Mouza s'interrogeait de son côté: «Si Tolho goûtait dans les bras d'Erimée les plaisirs de l'amour, pourquoi mon âme en serait-elle affligée? mon âme, qui est heureuse des plaisirs de Tolho. C'est parce qu'Erimée serait à Tolho et ne serait pas à moi. Mais, si Erimée le veut, ne pouvons-nous pas être heureux l'un et l'autre. Elle serait à nous et, alors?...»
Quand Mouza fit part à son ami d'enfance de ces réflexions si sages, Tolho, frappé de leur côté pratique, ne put s'empêcher de s'écrier: «O moitié de moi-même, je sens que je puis tout partager avec toi.»
La candide Erimée, consultée, trouva que ce mariage en partie double n'avait rien qui fût de nature à l'effrayer et même par certains côtés pouvait passer pour fort avantageux; aussi loin d'élever des objections se déclara-t-elle? toute prête à l'accepter. Aussitôt dit, aussitôt fait. Un vieux sachem qui passait par là fut prié de donner, sans perte de temps, la bénédiction à l'aimable et impatient trio.
Cette union tourna du reste le mieux du monde: «Erimée ne parut se refroidir ni pour l'un ni pour l'autre de ses époux; on n'a point su lequel des deux lui était le plus agréable. On a dit qu'elle était plus tendre avec Mouza et plus passionnée avec Tolho.»
Saint-Lambert termine sa nouvelle par ces quelques lignes qu'il serait dommage de ne pas citer dans toute leur candeur:
«Tous trois, après avoir passé leur jeunesse dans les plaisirs et les agitations de l'amour, jouirent de la paix et des douceurs de l'amitié.
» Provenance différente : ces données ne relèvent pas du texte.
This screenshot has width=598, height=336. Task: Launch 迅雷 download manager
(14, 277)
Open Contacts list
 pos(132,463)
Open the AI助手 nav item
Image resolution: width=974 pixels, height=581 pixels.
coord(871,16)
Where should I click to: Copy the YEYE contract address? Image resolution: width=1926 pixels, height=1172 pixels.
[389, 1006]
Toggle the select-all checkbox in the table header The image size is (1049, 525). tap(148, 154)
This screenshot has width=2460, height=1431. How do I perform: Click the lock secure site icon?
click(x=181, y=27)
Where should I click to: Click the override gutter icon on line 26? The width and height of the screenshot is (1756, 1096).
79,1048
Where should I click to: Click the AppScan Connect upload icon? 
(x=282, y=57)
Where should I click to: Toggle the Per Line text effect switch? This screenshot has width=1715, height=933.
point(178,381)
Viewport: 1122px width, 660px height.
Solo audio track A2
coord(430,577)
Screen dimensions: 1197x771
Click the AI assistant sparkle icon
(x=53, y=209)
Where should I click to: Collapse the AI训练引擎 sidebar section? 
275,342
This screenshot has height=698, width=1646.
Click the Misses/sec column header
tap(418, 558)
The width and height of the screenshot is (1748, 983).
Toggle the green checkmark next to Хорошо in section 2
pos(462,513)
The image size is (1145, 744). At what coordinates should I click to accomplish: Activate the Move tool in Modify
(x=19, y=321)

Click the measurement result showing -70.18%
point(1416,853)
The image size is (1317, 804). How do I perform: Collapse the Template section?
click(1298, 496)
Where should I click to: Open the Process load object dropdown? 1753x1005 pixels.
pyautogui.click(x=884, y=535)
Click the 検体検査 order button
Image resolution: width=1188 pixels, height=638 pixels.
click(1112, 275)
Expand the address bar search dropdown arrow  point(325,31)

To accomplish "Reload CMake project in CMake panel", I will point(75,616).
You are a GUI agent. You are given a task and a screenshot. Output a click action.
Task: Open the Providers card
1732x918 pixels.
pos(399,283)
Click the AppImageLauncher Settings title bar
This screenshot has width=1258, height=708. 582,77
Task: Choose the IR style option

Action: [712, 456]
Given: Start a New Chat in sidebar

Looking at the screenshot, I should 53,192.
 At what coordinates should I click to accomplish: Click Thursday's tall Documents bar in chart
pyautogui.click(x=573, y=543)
L'heureuse Erimée fut toujours vigilante, douce, attentive et laborieuse, et le modèle de la fidélité conjugale.»
Le conte iroquois parut charmant aux contemporains et imprégné d'une philosophie souriante dont personne ne songea à se choquer.
A partir des incidents de Commercy, Mme du Châtelet, Voltaire, Saint-Lambert vivent dans une intimité plus étroite que jamais, d'autant plus douce qu'ils n'ont plus rien à se cacher; ils se comblent mutuellement d'attentions délicates et de prévenances: c'est l'âge d'or!
Aussi, peu de temps après, le philosophe n'hésite-t-il pas à proclamer sa vie la plus enviable de toutes, «près de Boufflers et d'Emilie».